EXTRA POINTSSS 1. A solution at 25 degrees Celsius is 1.0 × 10–5 M H3O+. What is the concentration of OH– in this solution?

AlekseyPX

Answer:

Concentration of OH⁻:

1.0 × 10⁻⁹ M.

Explanation:

The following equilibrium goes on in aqueous solutions:

$\text{H}_2\text{O}\;(l)\rightleftharpoons \text{H}^{+}\;(aq) + \text{OH}^{-}\;(aq)$ .

The equilibrium constant for this reaction is called the self-ionization constant of water:

$K_w = [\text{H}^{+}]\cdot[\text{OH}^{-}]$ .

Note that water isn't part of this constant.

The value of $K_w$ at 25 °C is $10^{-14}$ . How to memorize this value?
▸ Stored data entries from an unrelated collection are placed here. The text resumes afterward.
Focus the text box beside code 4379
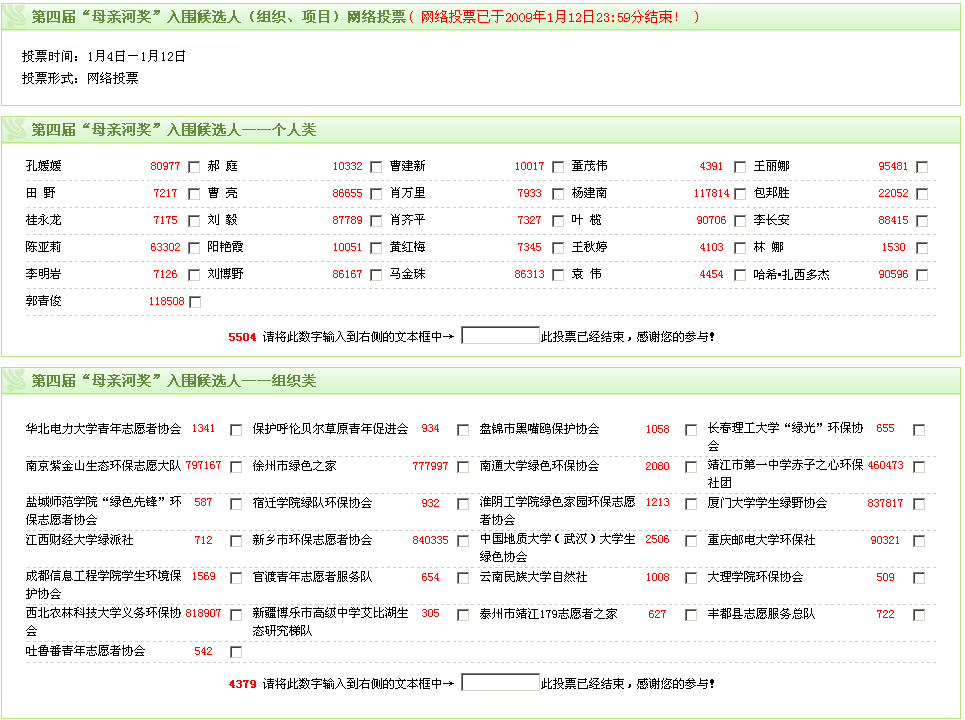The image size is (965, 720). click(x=500, y=683)
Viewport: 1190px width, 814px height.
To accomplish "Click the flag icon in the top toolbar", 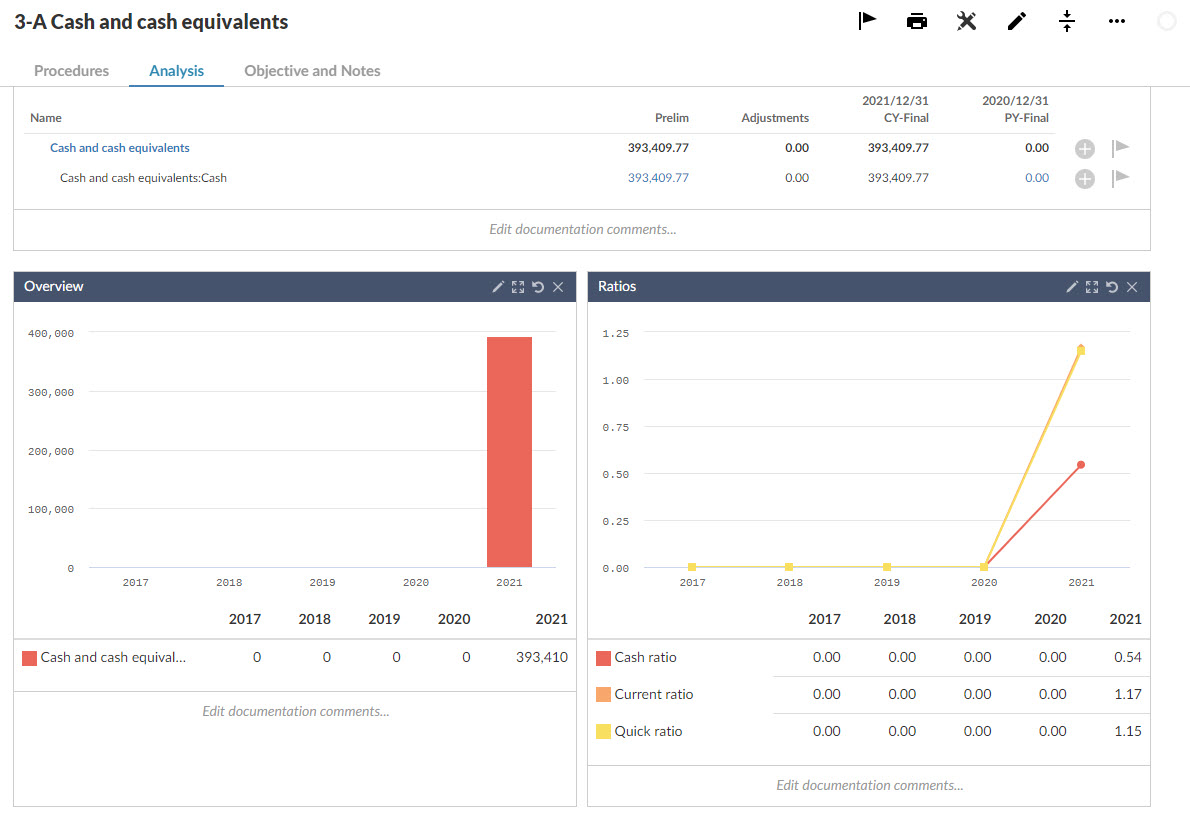I will (x=867, y=21).
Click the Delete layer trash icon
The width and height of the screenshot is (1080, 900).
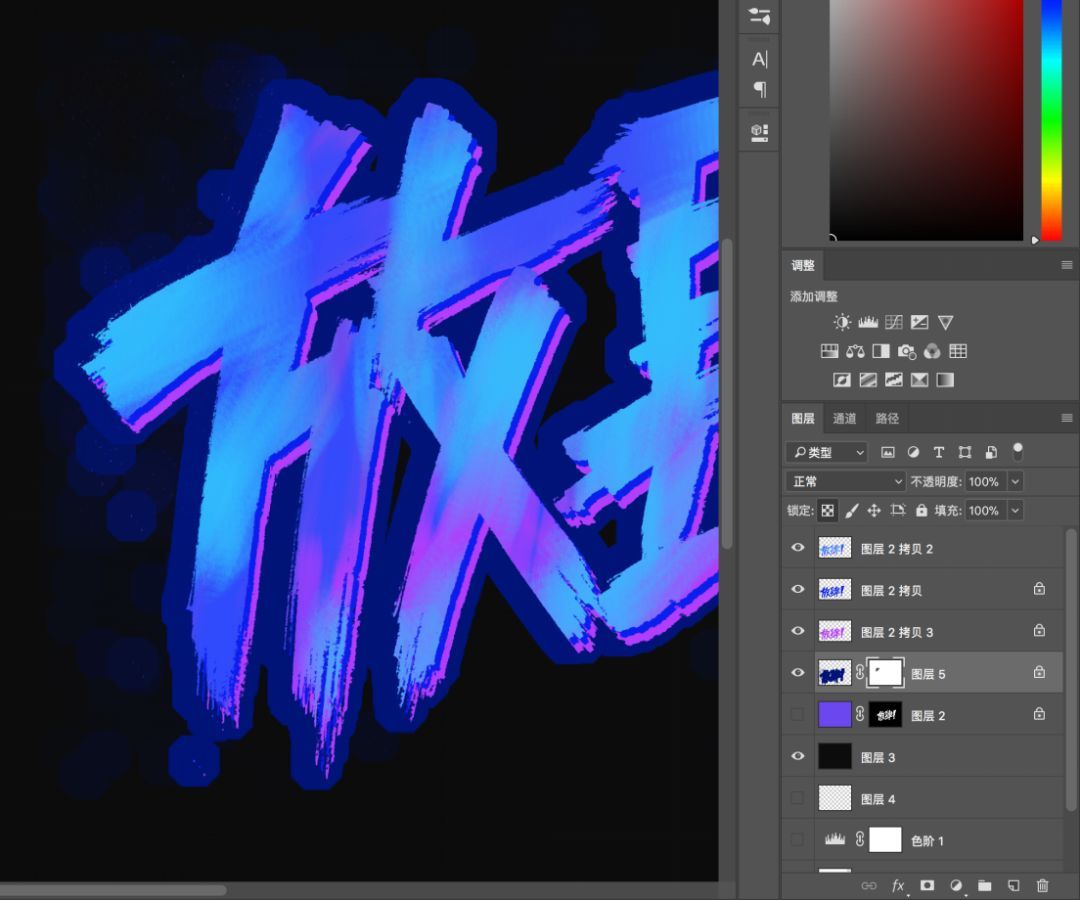(x=1043, y=886)
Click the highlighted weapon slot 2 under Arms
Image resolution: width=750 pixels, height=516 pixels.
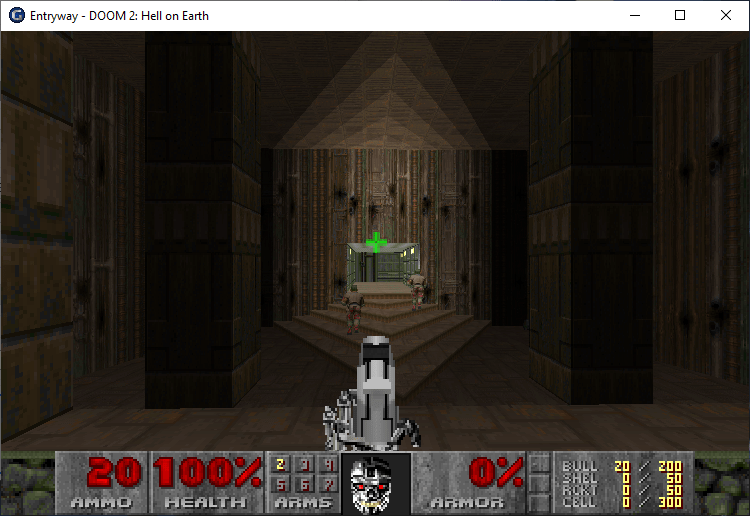(x=280, y=465)
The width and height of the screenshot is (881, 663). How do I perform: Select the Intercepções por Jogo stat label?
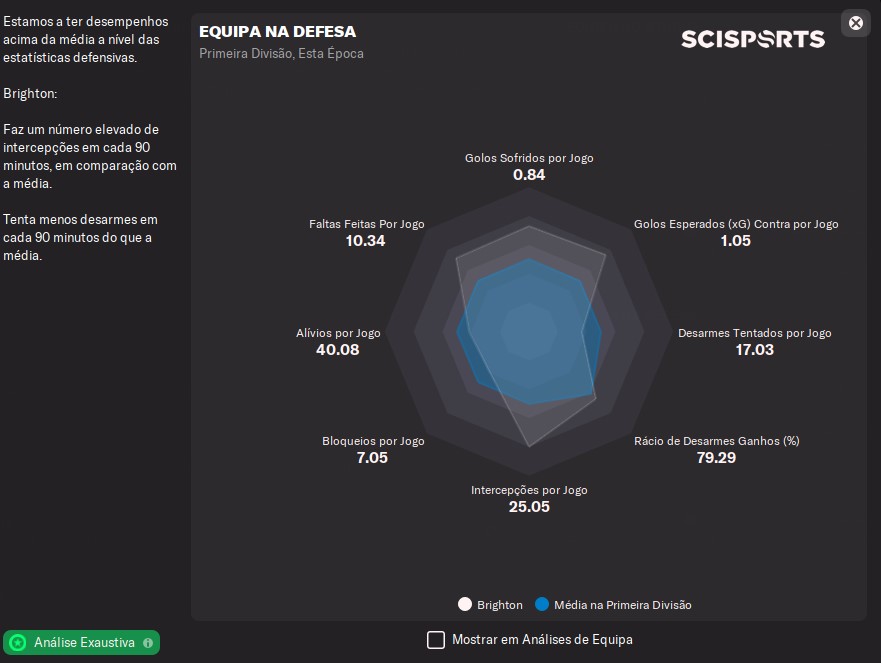[529, 490]
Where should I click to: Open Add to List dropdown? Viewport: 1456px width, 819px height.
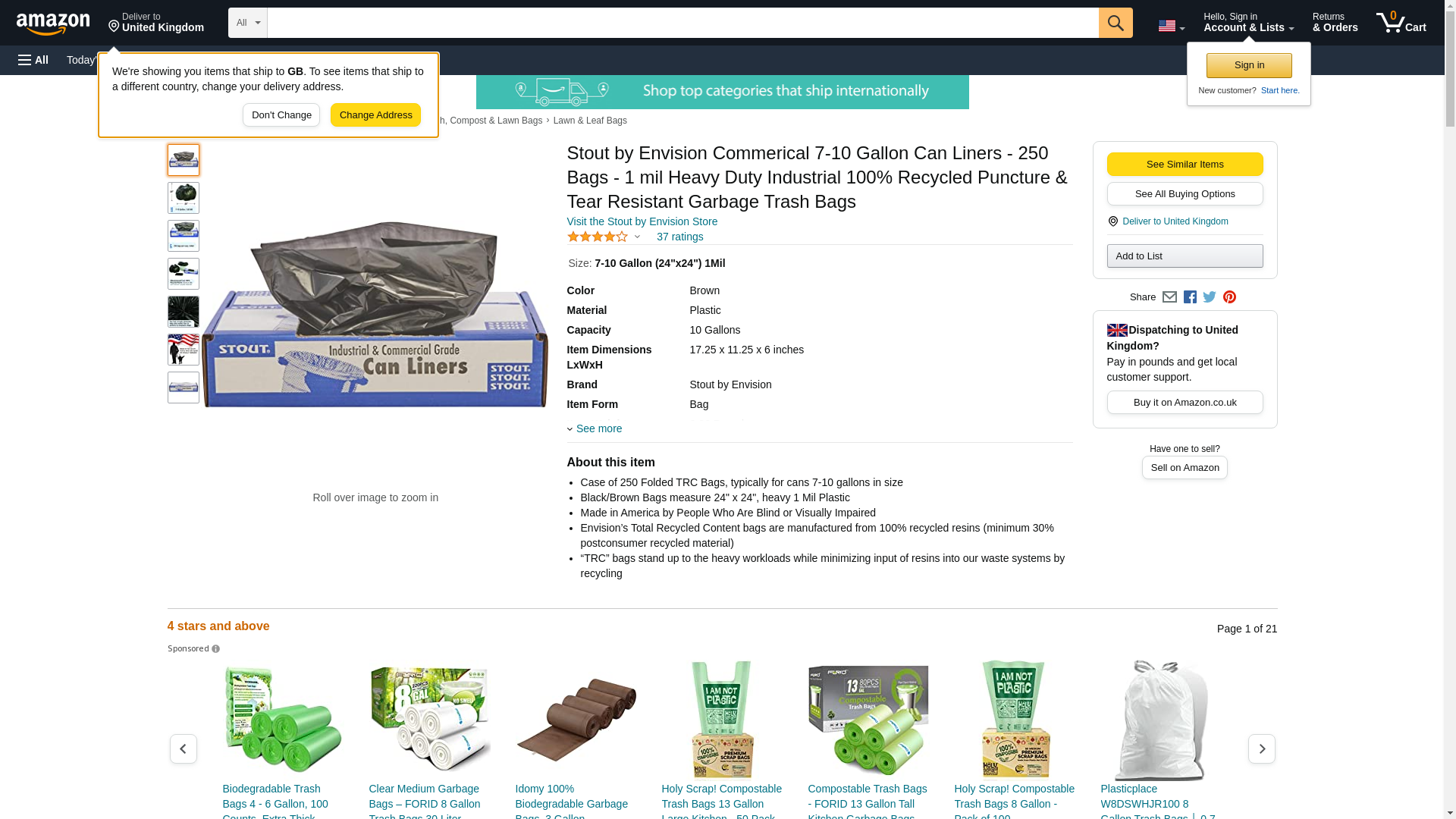1185,256
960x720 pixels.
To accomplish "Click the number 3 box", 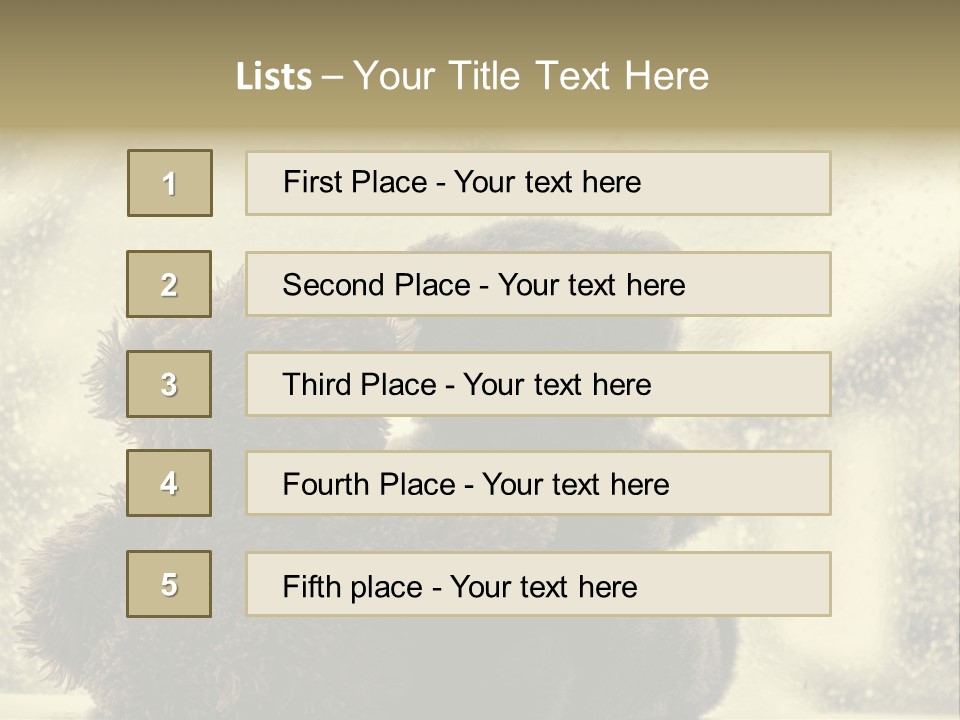I will tap(170, 384).
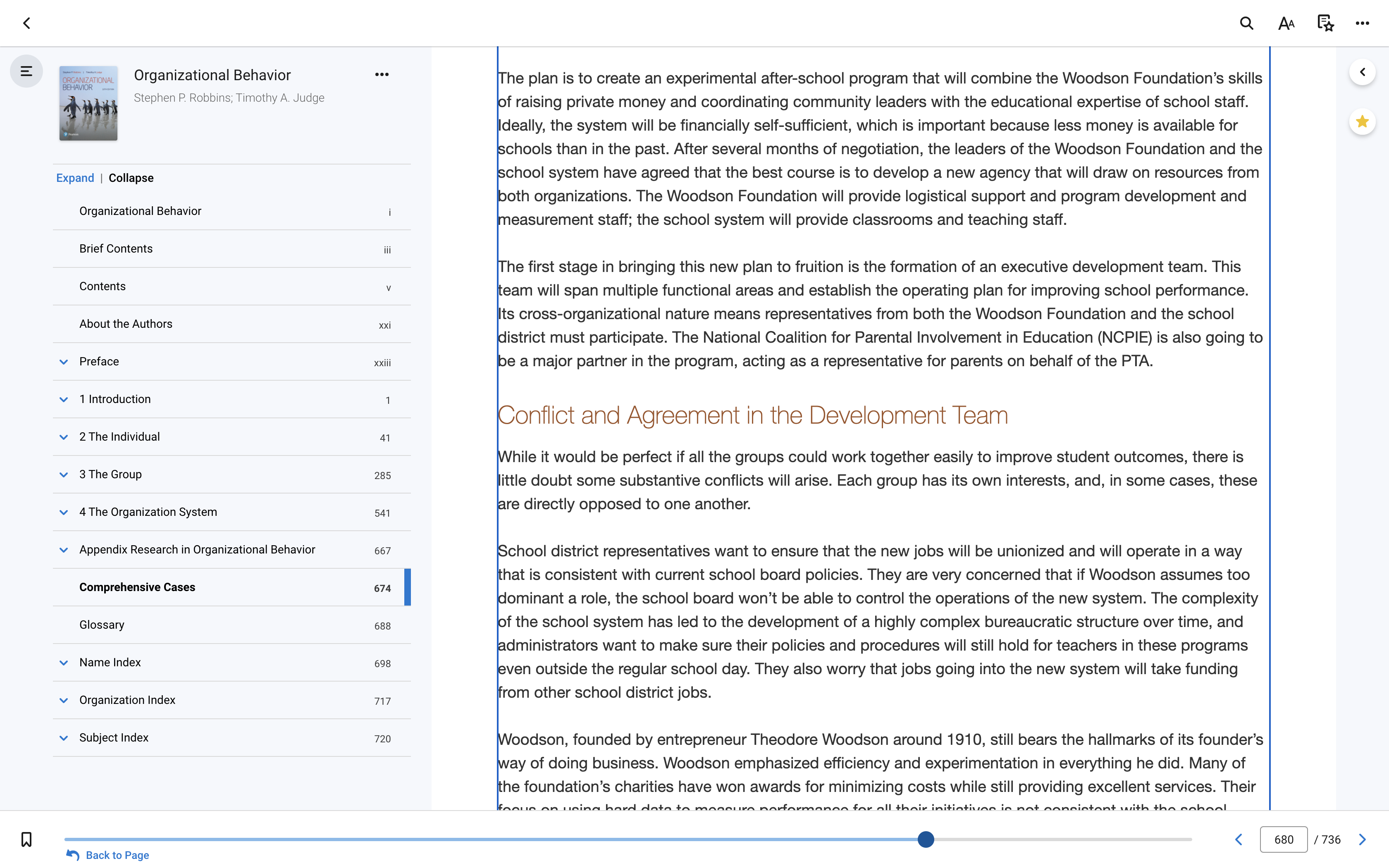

The pH of pure water at 25 °C is 7.
$[\text{H}^{+}] = 10^{-\text{pH}} = 10^{-7}\;\text{mol}\cdot\text{dm}^{-3}$
However, $[\text{OH}^{-}] = [\text{H}^{+}]=10^{-7}\;\text{mol}\cdot\text{dm}^{-3}$ for pure water.
As a result, $K_w = [\text{H}^{+}] \cdot[\text{OH}^{-}] = (10^{-7})^{2} = 10^{-14}$ at 25 °C.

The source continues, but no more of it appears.